A water rights fight in northern Minnesota has been put on hold, for now.

The White Earth Band of Chippewa has announced it won't try to enforce water permits on non-tribal farmers who irrigate land immediately outside the reservation. The tribe said it will still require the permits for anyone to install a new high-capacity well on reservation land.

The move comes as the band is increasingly concerned about water use in the area, as more and more forest has been cut down to make room for potato fields and row crops. The band announced last year that it would require some of the heaviest water users within 5 miles of the reservation to get a permit from the tribe in addition to any state permits required.

R.D. Offutt Farms, a potato-growing giant that owns or operates about 50 farms with high-capacity irrigation wells in the area, sued the band in March, saying only the state of Minnesota has authority to require water permits on non-tribal members.

The case was filed early in U.S. District Court in Minnesota; no hearings have yet been set.

R.D. Offutt spokeswoman Jennifer Maleitzkesaid the company is reviewing White Earth's policy changes to determine its impact on the lawsuit.

"Minnesota farmers continue to need clarity and predictable, well-established rules when it comes to water regulation," she said.

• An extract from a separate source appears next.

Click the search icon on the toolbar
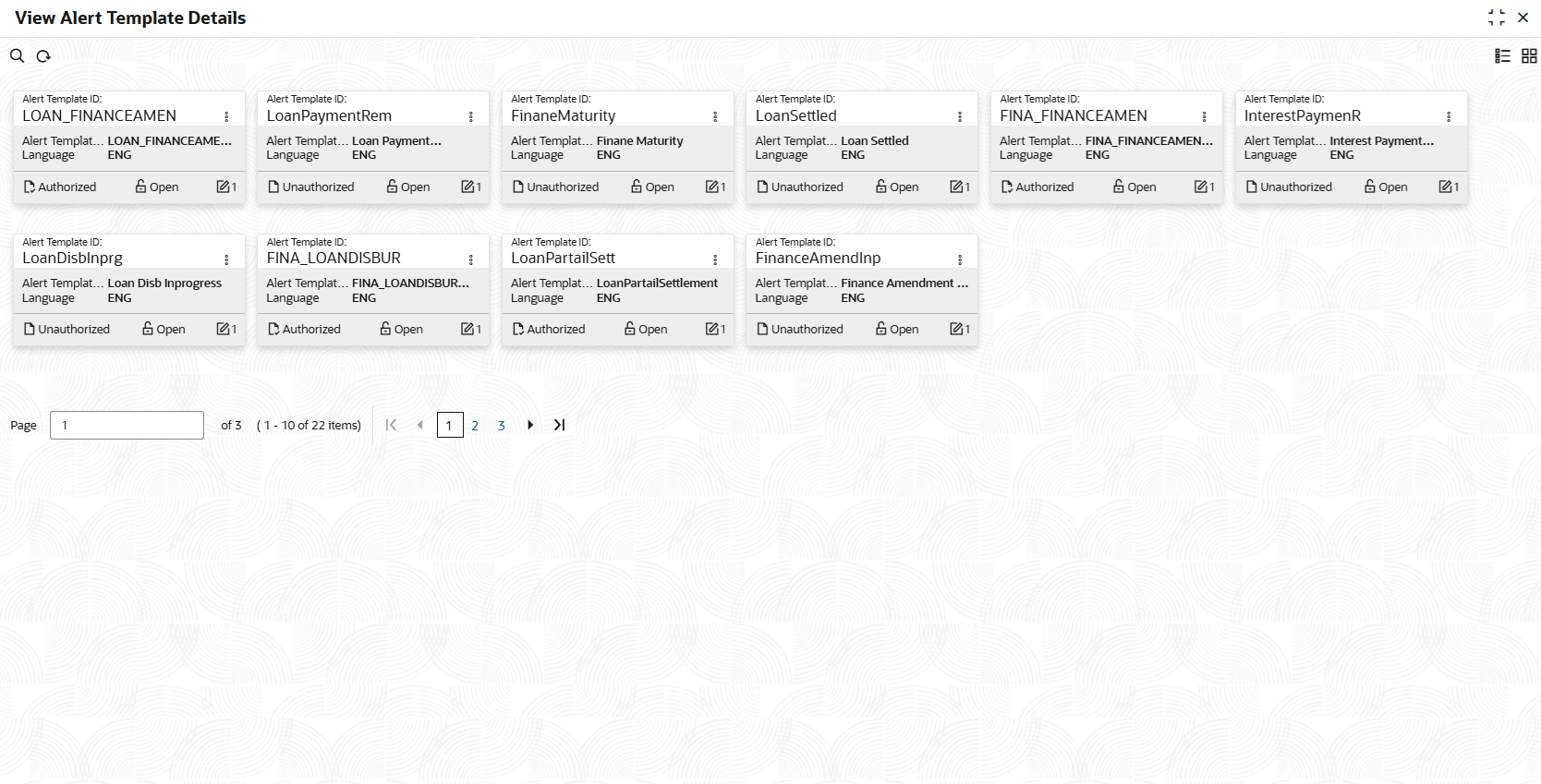 point(17,56)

The White Earth reservation includes about 1,000 square miles in northwestern Minnesota, just west of Itasca State Park at the headwaters of the Mississippi River. Its borders cover Mahnomen County and parts of Becker and Clearwater counties.

Irrigation in the area has more than doubled since the late 1980s, from 3.5 billion gallons of water a year to more than 8 billion gallons, according the Minnesota Department of Natural Resources.

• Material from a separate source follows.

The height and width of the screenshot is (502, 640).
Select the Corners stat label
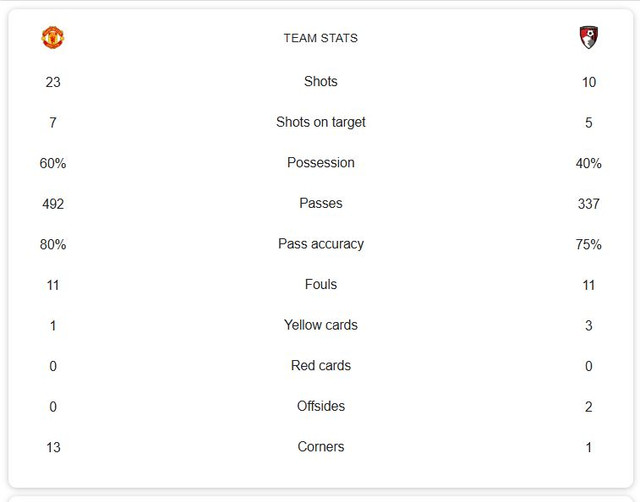point(321,446)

The tribe's governing council said that water issues extend beyond the immediate 5-mile area surrounding the reservation, in a statement announcing the policy change.

"It requires a broader regional focus," the council wrote.

The state's water permitting process hasn't changed for the largest water users since the irrigation boom began. In the meantime, less water is available for small farmers, wild ricers, leech harvesters and minnow producers, the council said.

"Water is sacred and belongs to everyone, yet Minnesota's current system fails to protect this vital resources for all," the council wrote.

White Earth said it will work work with the EPA and the Minnesota Department of Natural Resources, among other agencies, to start a task force to study water use and needs in a seven-county area. That task force will come up with enforcement and regulation recommendations by the end of 2026, according to the statement.